*** Record extracts Section Begins ***

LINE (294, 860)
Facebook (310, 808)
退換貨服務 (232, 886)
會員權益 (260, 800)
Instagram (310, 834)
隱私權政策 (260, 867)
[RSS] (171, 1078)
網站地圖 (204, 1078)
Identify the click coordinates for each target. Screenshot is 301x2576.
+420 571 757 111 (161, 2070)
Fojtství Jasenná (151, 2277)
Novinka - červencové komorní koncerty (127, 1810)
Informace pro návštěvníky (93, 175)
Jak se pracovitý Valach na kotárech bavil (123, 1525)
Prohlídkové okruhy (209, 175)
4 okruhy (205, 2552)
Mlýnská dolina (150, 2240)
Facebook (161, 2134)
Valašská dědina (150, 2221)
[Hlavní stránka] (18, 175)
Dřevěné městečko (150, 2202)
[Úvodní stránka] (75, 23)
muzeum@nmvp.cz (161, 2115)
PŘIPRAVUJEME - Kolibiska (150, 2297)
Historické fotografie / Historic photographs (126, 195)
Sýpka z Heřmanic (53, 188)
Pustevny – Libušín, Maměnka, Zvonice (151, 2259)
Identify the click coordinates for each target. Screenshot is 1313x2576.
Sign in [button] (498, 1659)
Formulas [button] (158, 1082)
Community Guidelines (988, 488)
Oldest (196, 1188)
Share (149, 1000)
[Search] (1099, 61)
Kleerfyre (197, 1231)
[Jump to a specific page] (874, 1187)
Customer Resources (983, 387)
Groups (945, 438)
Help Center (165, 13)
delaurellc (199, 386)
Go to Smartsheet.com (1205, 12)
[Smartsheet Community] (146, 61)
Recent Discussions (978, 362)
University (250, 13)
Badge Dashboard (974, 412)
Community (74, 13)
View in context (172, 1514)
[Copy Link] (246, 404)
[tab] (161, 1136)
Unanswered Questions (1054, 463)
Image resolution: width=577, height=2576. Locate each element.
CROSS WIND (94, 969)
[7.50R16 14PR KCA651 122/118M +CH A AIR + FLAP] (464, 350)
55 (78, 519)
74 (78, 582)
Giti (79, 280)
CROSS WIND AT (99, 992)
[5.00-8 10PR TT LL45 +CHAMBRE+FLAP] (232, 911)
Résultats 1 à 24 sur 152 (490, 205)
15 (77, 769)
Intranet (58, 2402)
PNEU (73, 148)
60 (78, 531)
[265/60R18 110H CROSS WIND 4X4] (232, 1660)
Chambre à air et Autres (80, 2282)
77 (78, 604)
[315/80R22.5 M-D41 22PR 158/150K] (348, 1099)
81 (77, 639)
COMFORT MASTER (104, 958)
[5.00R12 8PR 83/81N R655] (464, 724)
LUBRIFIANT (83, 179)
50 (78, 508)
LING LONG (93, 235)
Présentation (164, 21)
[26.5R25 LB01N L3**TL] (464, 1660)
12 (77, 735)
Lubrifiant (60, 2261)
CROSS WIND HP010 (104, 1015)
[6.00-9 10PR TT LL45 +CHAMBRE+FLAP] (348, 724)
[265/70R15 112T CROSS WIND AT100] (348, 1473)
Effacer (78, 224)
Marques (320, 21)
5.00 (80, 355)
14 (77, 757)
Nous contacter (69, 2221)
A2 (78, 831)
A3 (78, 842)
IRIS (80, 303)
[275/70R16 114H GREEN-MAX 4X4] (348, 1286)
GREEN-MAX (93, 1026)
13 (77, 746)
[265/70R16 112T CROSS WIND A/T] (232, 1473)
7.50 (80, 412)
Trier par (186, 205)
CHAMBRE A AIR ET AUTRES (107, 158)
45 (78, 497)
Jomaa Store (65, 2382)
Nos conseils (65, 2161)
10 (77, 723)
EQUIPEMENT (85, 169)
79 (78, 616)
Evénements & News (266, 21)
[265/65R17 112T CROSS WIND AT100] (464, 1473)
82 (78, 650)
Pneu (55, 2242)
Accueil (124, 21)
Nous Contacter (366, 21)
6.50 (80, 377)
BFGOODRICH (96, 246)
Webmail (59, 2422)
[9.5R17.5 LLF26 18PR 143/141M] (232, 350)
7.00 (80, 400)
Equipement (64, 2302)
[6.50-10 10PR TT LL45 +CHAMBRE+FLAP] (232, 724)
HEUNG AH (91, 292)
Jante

*** Record extracts Section Ends ***

**What the task asks:** Which lines contain "GREEN"? Copy each of them from the listing.

**Reply:**
[275/70R16 114H GREEN-MAX 4X4] (348, 1286)
GREEN-MAX (93, 1026)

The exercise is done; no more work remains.